An intercom system will let you see who is at the door without having to get up and open it. You may be able to have a wireless entry phone that you can keep with you by your chair. This could even have a video screen linked to a closed-circuit camera so that you can see exactly who is at your door without getting up.
Motion sensor lights can be a great help for the elderly or infirm. These can be set to come on automatically when you enter a room, or even when you get up out of bed. It’s also a good idea to have plenty of lamp lighting and spare bulbs for when the bulb goes in your main light. This means that you have light sources you can easily reach to use while you’re waiting for help changing the bulb in a high overhead light.

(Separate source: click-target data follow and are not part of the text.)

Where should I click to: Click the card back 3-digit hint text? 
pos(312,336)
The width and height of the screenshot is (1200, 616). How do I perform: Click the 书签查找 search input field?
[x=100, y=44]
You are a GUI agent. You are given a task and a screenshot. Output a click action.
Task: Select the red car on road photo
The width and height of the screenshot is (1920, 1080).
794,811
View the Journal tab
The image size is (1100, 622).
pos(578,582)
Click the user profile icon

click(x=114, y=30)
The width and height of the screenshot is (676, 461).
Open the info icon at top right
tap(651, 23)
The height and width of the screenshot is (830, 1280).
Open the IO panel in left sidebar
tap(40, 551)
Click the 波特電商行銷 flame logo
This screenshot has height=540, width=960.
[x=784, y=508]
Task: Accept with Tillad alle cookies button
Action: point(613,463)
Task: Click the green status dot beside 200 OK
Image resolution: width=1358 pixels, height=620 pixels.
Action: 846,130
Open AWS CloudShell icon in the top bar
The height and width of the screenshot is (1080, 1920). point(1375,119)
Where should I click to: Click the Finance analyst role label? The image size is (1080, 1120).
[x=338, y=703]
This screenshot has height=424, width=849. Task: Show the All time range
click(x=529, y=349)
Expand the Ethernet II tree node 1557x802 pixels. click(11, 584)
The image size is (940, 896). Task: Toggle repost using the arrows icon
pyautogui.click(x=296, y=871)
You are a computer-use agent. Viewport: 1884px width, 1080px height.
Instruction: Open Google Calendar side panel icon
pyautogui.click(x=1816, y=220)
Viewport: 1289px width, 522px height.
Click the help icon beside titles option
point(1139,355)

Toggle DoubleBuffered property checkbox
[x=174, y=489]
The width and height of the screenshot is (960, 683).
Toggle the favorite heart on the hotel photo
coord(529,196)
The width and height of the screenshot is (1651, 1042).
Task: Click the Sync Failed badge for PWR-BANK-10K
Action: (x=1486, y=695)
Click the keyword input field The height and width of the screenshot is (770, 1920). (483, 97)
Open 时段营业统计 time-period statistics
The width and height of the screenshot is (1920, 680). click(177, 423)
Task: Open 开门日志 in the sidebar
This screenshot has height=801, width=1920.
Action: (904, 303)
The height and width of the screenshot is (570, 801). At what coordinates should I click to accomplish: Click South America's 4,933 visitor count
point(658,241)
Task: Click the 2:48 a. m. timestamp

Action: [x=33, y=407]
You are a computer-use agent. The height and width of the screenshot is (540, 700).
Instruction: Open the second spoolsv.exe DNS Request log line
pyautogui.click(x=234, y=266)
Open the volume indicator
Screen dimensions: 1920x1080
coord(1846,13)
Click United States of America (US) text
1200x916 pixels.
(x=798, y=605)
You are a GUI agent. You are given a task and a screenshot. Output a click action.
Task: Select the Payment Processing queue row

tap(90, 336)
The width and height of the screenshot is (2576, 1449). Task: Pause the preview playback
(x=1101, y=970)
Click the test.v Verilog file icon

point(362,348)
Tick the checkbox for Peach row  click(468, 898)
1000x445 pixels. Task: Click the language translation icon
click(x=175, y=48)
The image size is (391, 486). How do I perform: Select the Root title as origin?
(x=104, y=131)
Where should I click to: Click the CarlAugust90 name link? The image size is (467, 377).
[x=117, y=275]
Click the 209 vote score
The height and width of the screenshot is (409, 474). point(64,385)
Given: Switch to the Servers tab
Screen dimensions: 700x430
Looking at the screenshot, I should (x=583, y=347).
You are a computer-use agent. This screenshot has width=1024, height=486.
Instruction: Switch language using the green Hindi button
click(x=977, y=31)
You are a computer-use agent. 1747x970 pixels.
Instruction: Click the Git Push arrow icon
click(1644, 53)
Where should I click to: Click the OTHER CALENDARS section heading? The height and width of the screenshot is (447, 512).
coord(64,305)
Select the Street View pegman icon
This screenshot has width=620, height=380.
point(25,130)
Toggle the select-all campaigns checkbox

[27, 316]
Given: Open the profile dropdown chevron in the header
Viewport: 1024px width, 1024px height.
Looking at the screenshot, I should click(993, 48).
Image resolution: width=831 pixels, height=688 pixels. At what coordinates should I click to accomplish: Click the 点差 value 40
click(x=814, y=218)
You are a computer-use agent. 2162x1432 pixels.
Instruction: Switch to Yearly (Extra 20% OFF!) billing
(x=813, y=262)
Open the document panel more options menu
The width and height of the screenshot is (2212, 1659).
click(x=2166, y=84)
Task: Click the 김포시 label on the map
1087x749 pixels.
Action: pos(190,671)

For older people, it’s even more important to have effective smoke and carbon dioxide alarms. Make sure that these work in a way that’s effective for you. If you have problems with your hearing, for example, then a flashing light may be more practical than a siren sound. You should also make sure that there are no trailing wires or loose bits of carpet in your home that could become a trip hazard. As a general rule, it’s best to make sure everything is in working order as – to give one example – a broken bannister rail could present a serious danger.
Your home should be a place where you feel safe, comfortable and secure. If it feels as though where you live presents a number of challenges, you should probably look for ways to adjust it to better meet your needs. Doing so doesn’t need to cost the earth, and you may find that you can get help with making your home fit for purpose.